Récemment, après une énième journée 8 heures – 18 heures au lycée, je suis tombée sur la photo de l’équipe d’Europe 1 sur Twitter. Il n’y avait que des personnes blanches. J’ai regardé ma main noire, mes ongles colorés au henné, et j’ai repensé à mes origines maliennes et à ma religion musulmane. C’était violent à voir, j’avais les larmes aux yeux et le souffle coupé par ce manque de diversité. Je me suis dit : « Dois-je m’excuser d’être ce que je suis ou dois-je me conformer à ce que la société voudrait voir ? » 

Parfois, j’ai peur. Peur qu’on prenne une femme blanche et pas moi, alors qu’on a fait les mêmes études.
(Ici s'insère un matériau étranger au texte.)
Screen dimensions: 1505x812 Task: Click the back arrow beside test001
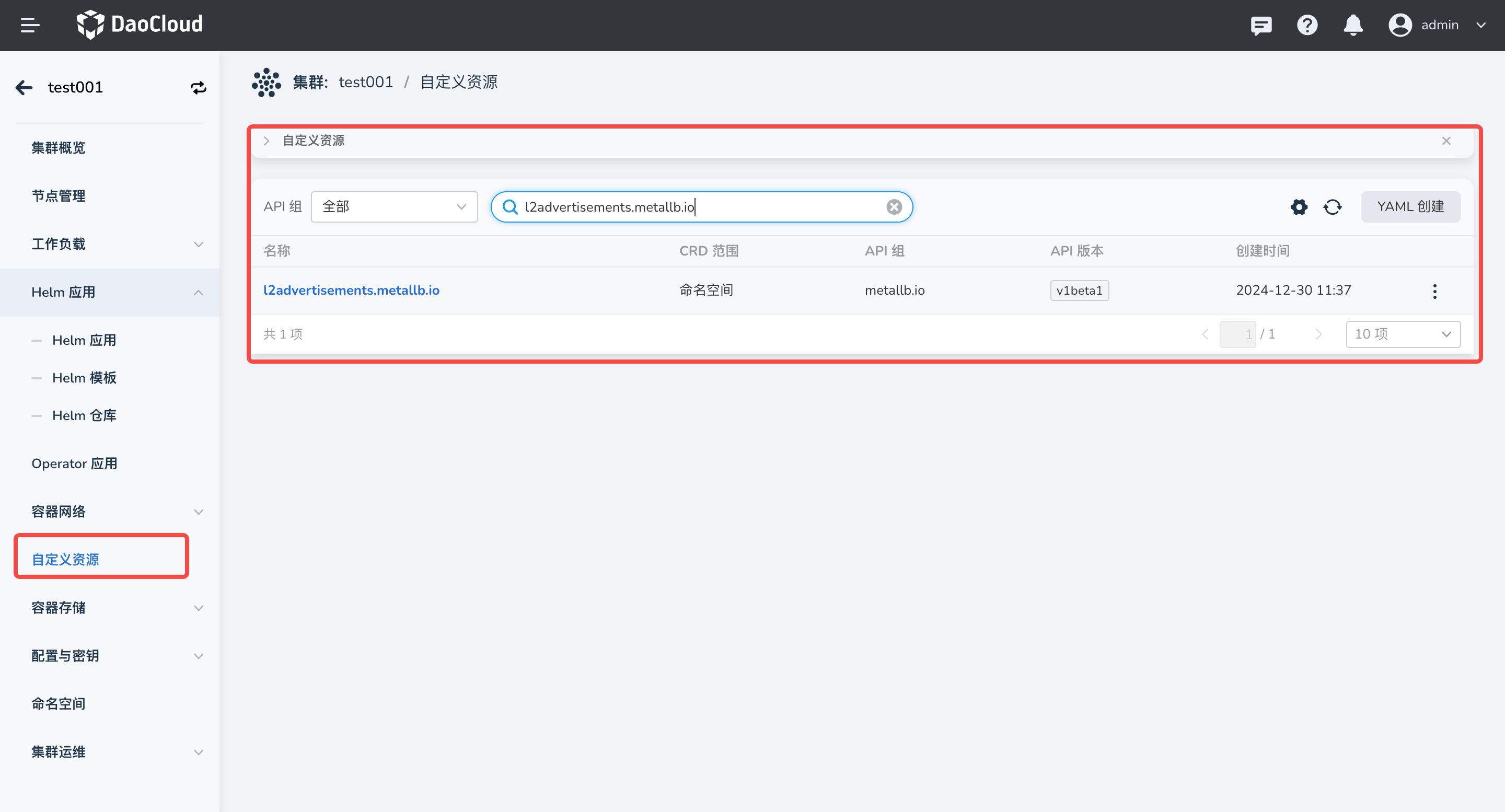24,88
Juste parce qu’elle est blanche. 

Je fais tout pour être parfaite

En première, j’ai bien choisi mes options : théâtre pour l’éloquence, européenne pour avoir un bac différent des autres et parcours sciences po pour me préparer au post-bac (et y accéder, pourquoi pas). Tout ça en ayant un ensemble spécialité littéraire. Je dois avoir trente-trois heures de cours par semaine, même si en ce moment je n’ai qu’un jour sur deux en présentiel.
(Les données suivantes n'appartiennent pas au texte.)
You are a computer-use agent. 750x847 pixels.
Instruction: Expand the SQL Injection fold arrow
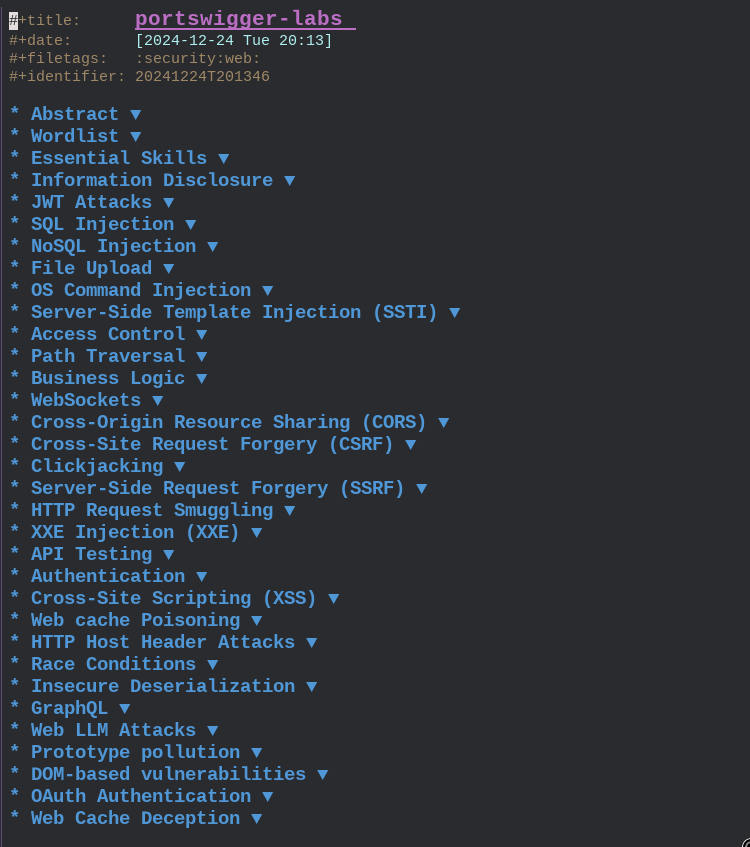(x=191, y=225)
J’essaie aussi de prendre des responsabilités au lycée : je suis déléguée et membre du CVL (conseil de vie lycéenne). Je fais tout pour être parfaite, pour que mon dossier ait de la plus-value sur les autres sur Parcoursup. Quand j’avais commencé à m’informer là-dessus, j’avais vu beaucoup de gens sur Twitter qui se plaignaient qu’il y avait des discriminations dans les dossiers.
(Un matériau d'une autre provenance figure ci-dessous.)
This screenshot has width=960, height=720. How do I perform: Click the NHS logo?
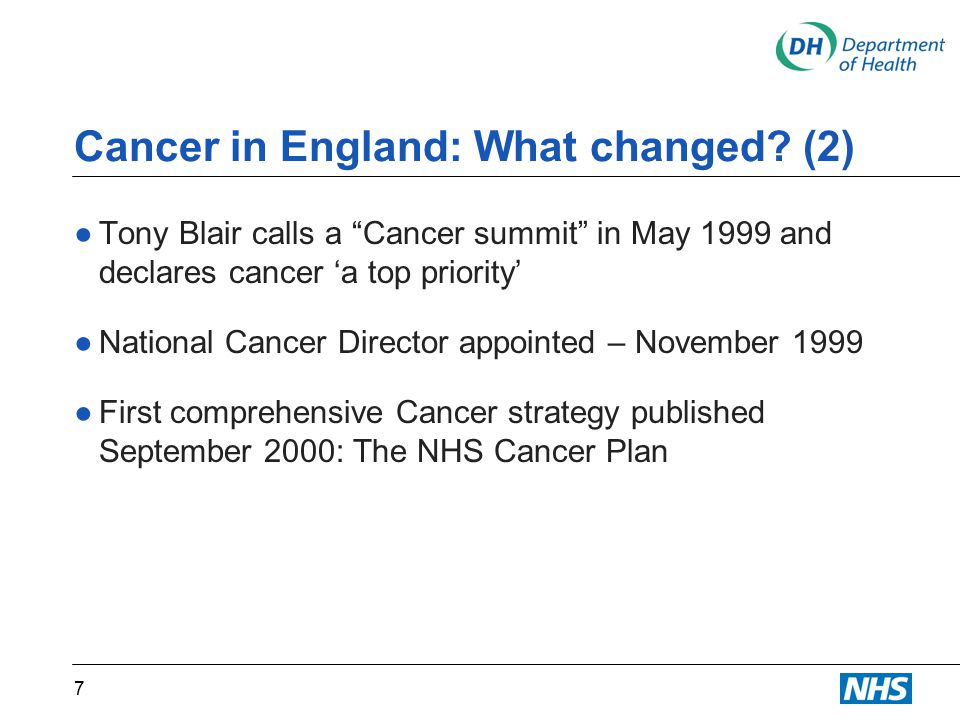coord(876,689)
Trop ambitieuse ? Moi, je sais que je peux le faire

Moi, je suis dans un lycée en REP+ (réseau d’éducation prioritaire) dans le 93 et je n’ai pas d’excellentes notes. Je suis dans la moyenne. Mes profs me reprochent de ne pas avoir de rigueur. J’ai peur qu’il y ait trop de dossiers comme le mien et de passer à côté de ce que je voudrais pour le post-bac.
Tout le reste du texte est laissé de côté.